Saturday night was a rough one at the Roadhouse. We got hit with a lot of large parties at once, and the kitchen ran behind. I had one table with a twenty-seven minute wait for their food; they were understandably pissed. I'm not sure why they were pissed at me- it's not like I cook the food- but that happens all the time. I'm wearing a Roadhouse t-shirt, and thus can serve as the representative of the institution at which to direct derision.

Left at that, it would be a boring story. I like most of my tables, but there are a few every night that are jerks.

I tried to fix it, though. My people-pleasing desires took over my ability to read hopelessness in a situation, and I kept trying and trying to make them happy. "More lemonade? More rolls? Anything else I can get for you?"

We put our salad dressing in little plastic cups at the side of the salad plates, presumably to further contribute to landfill problems. (Hey, it's a steakhouse.) There was just such a container of honey-mustard dressing sitting on the table, and in my flusteredness I sat a glass of lemonade down in the container.

"Oh, shit," says the distraught waitress.

The people at the table completely stopped talking to me. Stopped making eyecontact, even. I apologized profusely, but they didn't even acknowledge that I was standing there.

I went back to the kitchen to find the manager, Derrick, (luckily, the general manager wasn't working Saturday), and instead stood by a glass rack trying to remember if swearing at a table was grounds for firing. Derrick came over to me and said, "so, table 211 says that you spilled a drink on them and swore at them."

Distraught waitress: "I didn't spill the drink!"

So, yeah. Lots of jokes about the resident preacher* needing to go to church and get cleaned up a bit. It was pretty funny, although I hope I don't find out at work tonight that I got wrote up for it.

One of the other servers was picking on me about it in the bar, in front of a funny white-haired man who comes in a few nights a week to flirt with the waitresses. Of course my ministry student status came up, and he expressed the appropriate level of shock that a 'good little minister-girl' would use such language. He also pointed to the beer mugs in my hand, and noted further incongruity. (He was far too sloshed to say 'incongruity,' but I don't remember what he actually said.)

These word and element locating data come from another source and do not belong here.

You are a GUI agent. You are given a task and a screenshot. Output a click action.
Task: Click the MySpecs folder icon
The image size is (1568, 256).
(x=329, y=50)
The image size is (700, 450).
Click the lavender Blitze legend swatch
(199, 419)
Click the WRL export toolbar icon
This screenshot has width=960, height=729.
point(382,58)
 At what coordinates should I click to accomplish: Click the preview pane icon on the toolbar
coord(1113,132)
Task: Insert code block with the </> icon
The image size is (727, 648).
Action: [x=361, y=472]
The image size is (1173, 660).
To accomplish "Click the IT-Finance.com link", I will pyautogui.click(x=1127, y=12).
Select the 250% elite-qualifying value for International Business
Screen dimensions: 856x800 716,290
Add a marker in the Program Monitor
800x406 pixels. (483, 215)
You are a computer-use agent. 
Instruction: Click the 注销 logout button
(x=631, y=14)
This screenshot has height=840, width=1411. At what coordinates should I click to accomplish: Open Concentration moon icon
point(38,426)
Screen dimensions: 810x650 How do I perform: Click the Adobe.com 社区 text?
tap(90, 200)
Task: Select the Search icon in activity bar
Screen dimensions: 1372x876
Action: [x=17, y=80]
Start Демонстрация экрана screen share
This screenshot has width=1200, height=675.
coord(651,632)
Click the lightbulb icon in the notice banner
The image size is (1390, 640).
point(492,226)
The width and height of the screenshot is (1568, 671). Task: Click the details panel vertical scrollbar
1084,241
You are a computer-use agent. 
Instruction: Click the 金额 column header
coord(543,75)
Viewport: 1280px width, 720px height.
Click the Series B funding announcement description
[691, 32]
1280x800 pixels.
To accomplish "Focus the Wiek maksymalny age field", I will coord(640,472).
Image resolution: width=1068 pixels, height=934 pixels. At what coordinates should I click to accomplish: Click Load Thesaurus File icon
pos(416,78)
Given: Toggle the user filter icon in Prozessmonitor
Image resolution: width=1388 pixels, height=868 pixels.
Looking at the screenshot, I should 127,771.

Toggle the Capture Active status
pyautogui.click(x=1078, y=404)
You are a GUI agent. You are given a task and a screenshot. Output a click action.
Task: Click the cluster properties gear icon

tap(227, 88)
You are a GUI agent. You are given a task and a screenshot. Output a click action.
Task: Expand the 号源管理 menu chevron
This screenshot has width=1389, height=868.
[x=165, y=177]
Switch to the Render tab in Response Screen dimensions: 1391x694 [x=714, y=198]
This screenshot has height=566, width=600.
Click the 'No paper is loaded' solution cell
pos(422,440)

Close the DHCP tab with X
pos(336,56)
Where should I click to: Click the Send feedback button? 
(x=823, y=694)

No longer quite so distraught waitress: "I'm a beer drinking, swearing, Pentecostal woman preacher. That's just how it is."

Drunk white-haired guy: "Well, serve me up, sweetie!"

Current song on Pandora: Life Becomes Me, The Nadas
So here's my revelation I am, I am,
I'm all right when you're right beside me.

I'd never heard of The Nadas before. Good song.

*Adriana's advice was pretty good, though: next tine I find myself in a similar situation, I'll say I'm a student at Bethany.

3 comments:

BrianY said...

Well, I hope you didn't get written up.

Matthew Hisrich said...

I find that avoiding ESR functions helps maintain the Bethany student cover.

Anonymous said...

:)

Rest assured: although it isn't your fault, it really is your fault.

Finding myself in a profession where it often both is and isn't my fault that people are stressed out, I feel like I can relate. At least there's no honey mustard sauce involved... or is there?